Quote the listing word for word, starting at the line containing "Collapse the City1.jpg media element panel" and ending at the line containing "point(46,200)". Leave out the pictures.

PROVIDED DATA:
"""

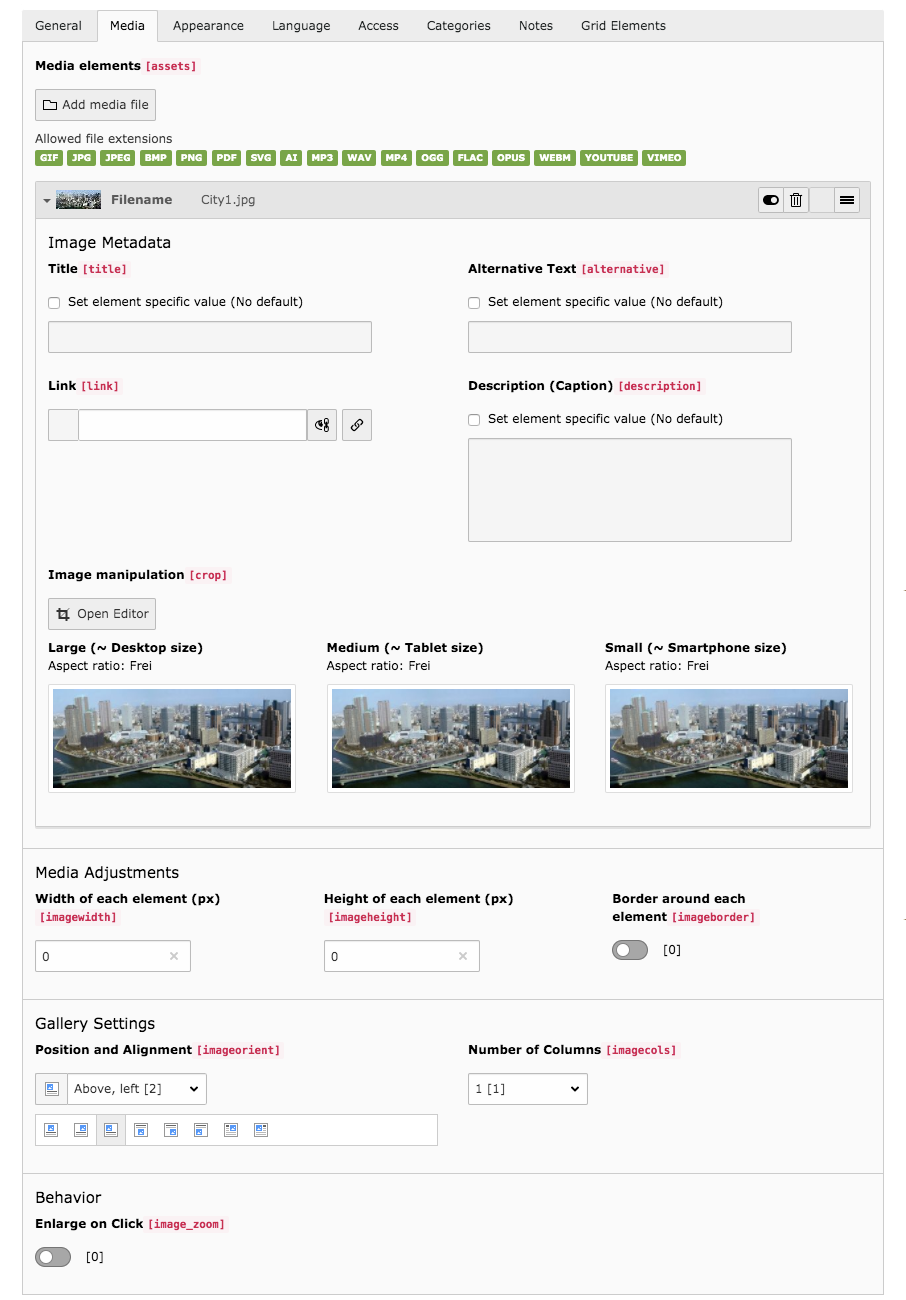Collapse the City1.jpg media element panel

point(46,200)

"""
"""

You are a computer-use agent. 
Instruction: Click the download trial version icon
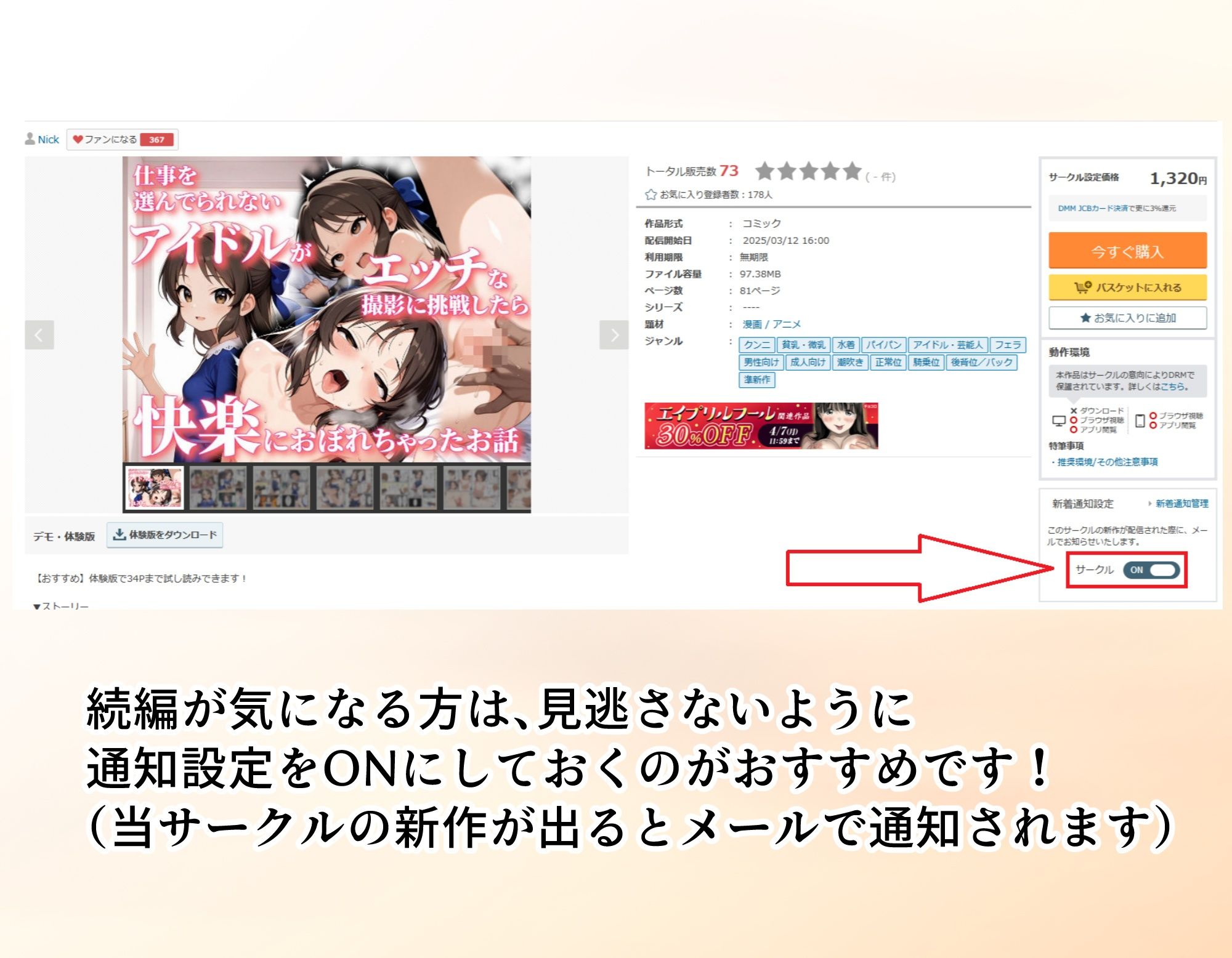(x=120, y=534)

"""
"""

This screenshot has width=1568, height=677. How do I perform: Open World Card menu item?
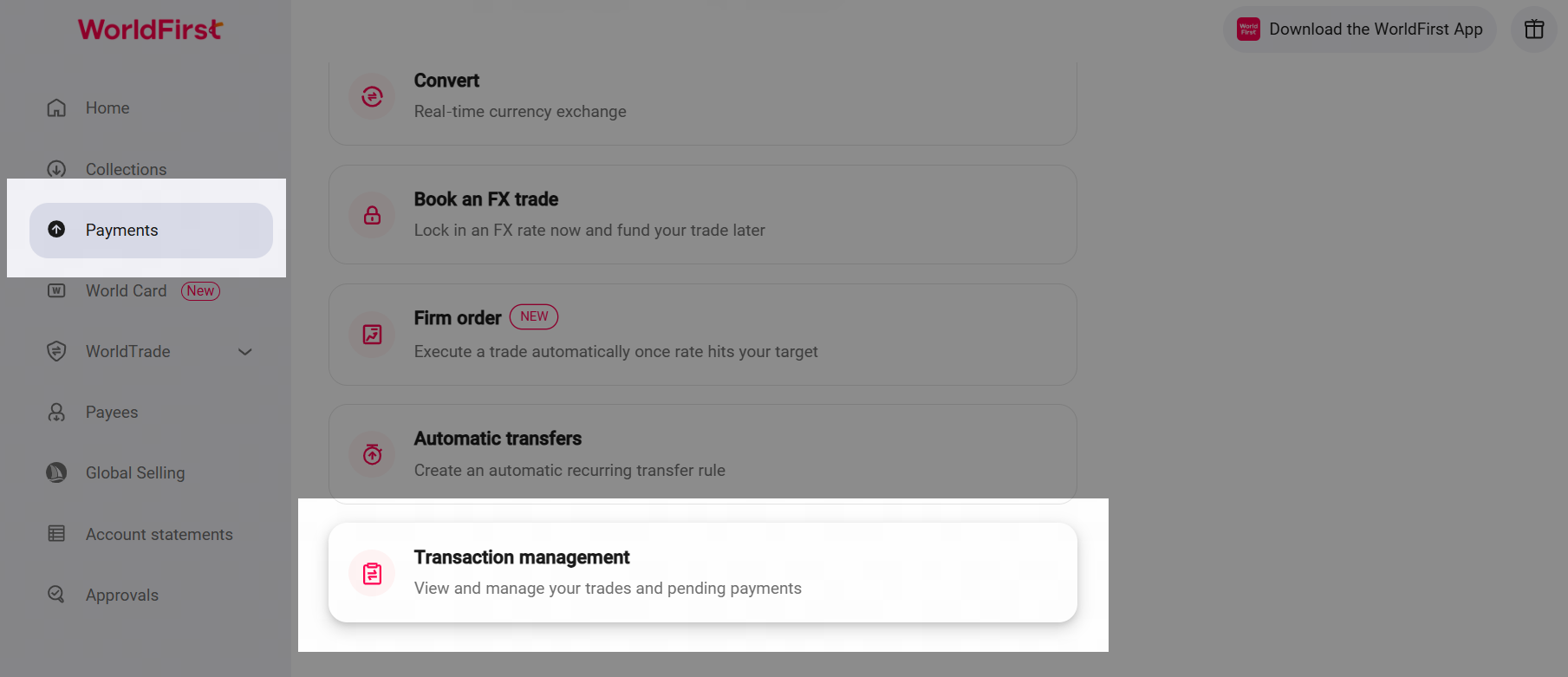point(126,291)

"""

SOLUTION FOR THIS TASK:
Collapse the City1.jpg media element panel

point(46,200)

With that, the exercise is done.